(Material for locating displayed items)
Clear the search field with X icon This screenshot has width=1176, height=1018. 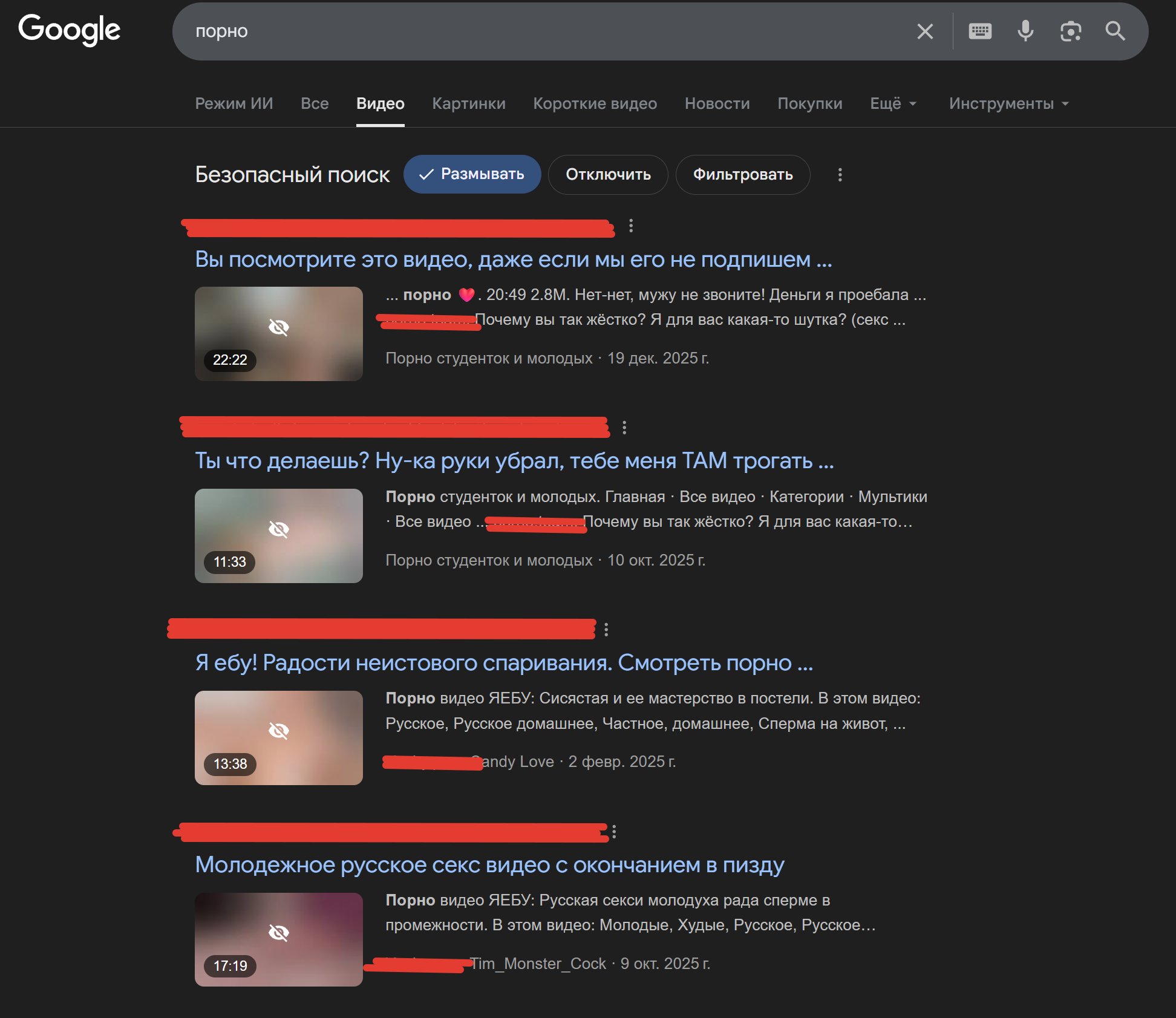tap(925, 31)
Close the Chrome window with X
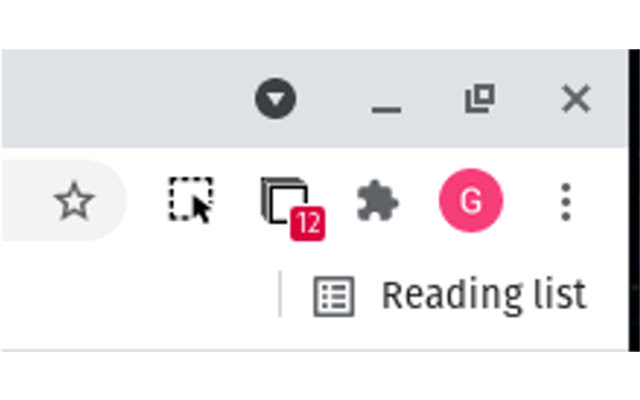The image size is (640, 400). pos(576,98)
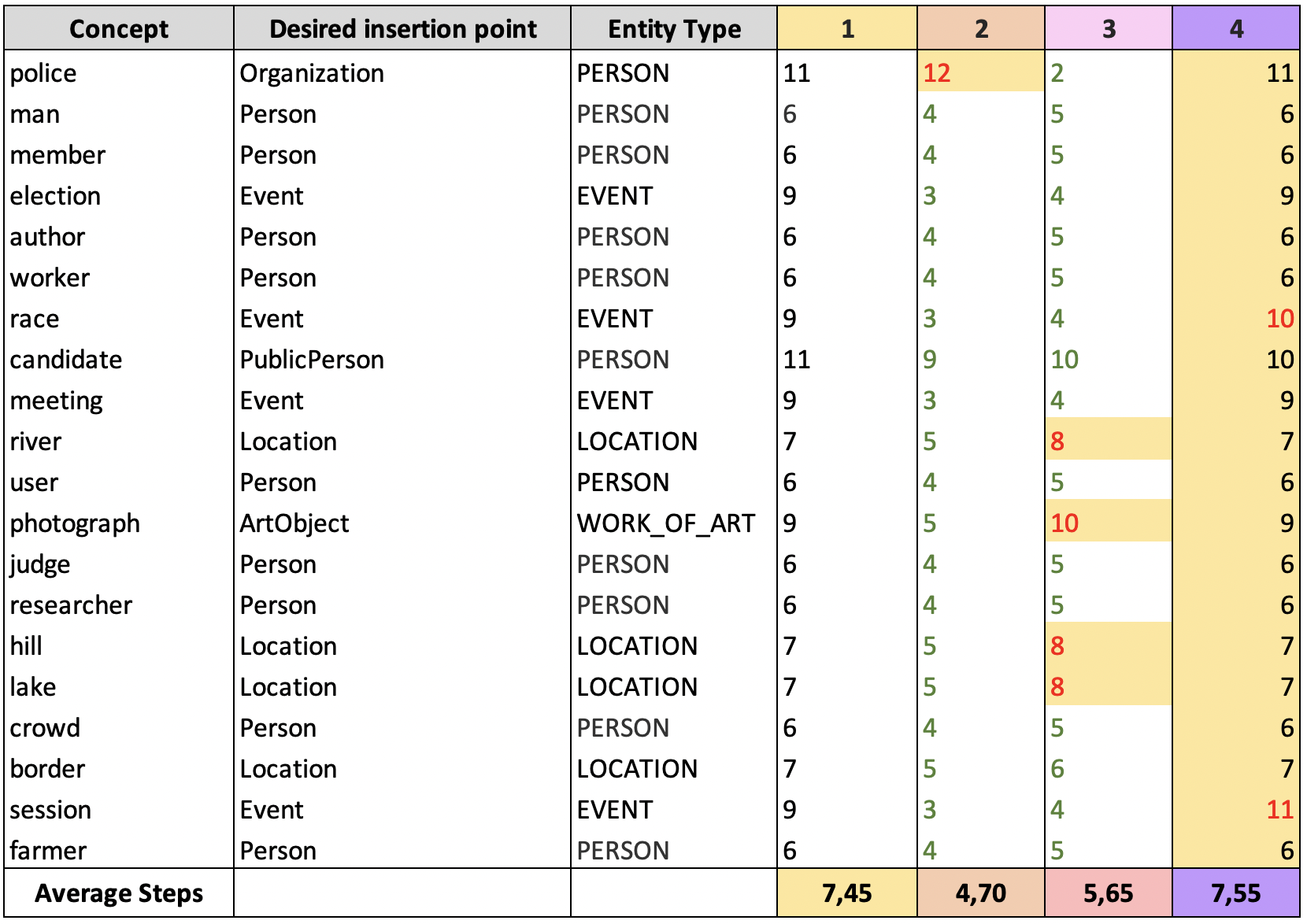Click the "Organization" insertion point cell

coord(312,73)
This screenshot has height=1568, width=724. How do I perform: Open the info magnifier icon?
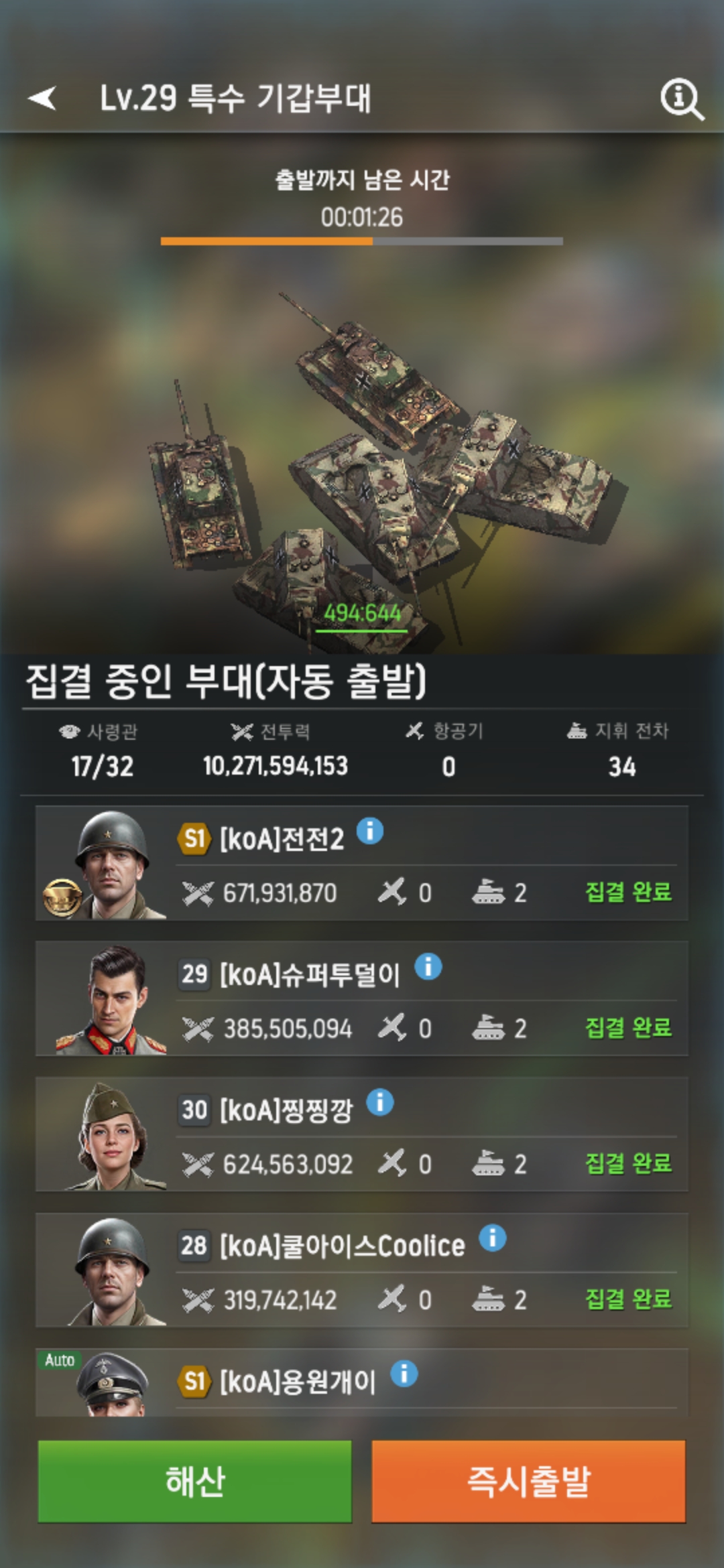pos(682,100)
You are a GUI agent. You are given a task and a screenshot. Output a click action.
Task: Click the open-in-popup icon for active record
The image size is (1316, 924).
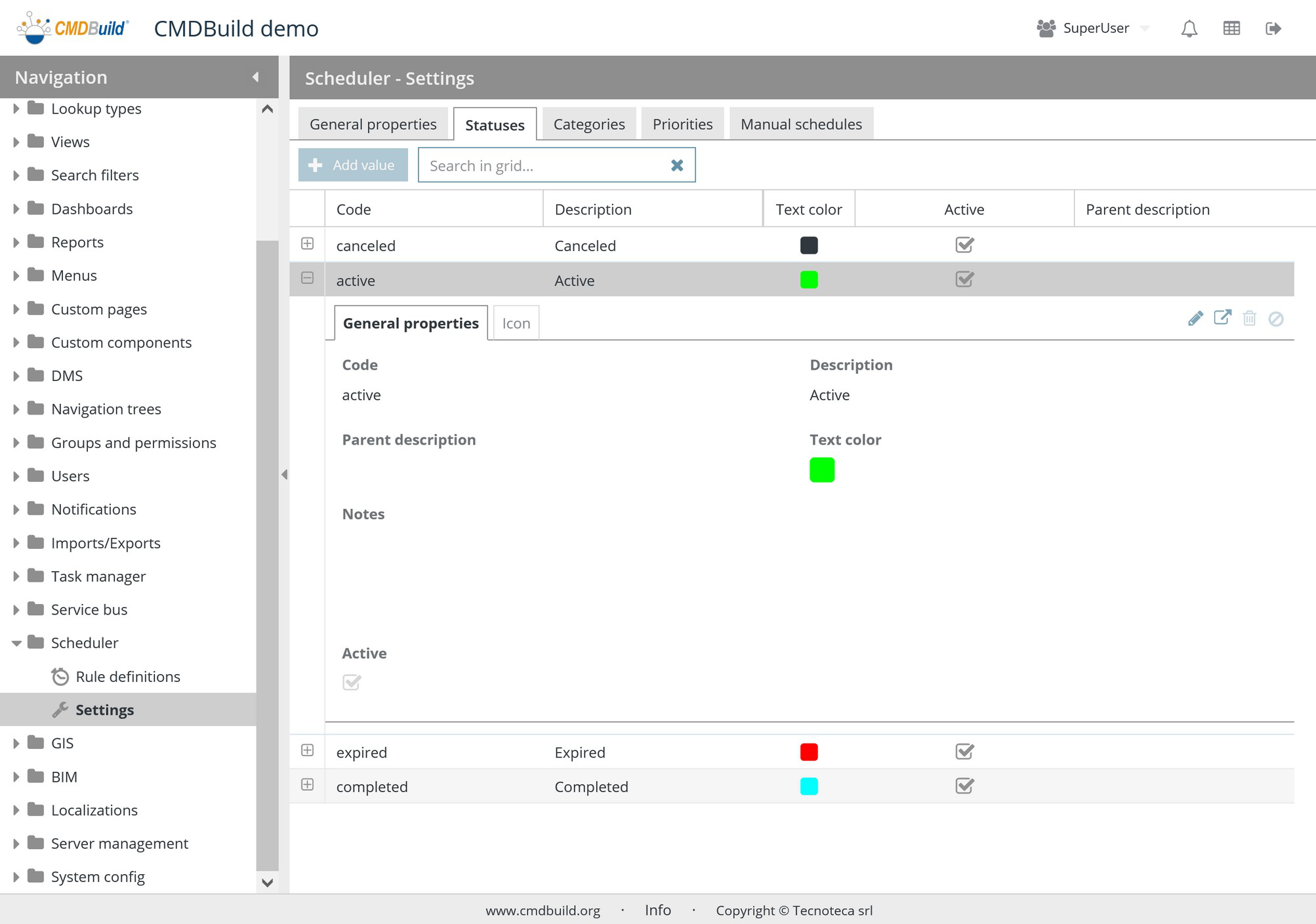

Your objective: Copy the material verbatim, from the line with "Close the Chrome window with X" to the line with "pos(682,100)", both included. Omit the pictures from your copy.

Output of the task:
Close the Chrome window with X
The image size is (640, 400). pos(576,98)
Click the "Organization" insertion point cell

coord(312,73)
This screenshot has height=1568, width=724. How do I perform: Open the info magnifier icon?
pos(682,100)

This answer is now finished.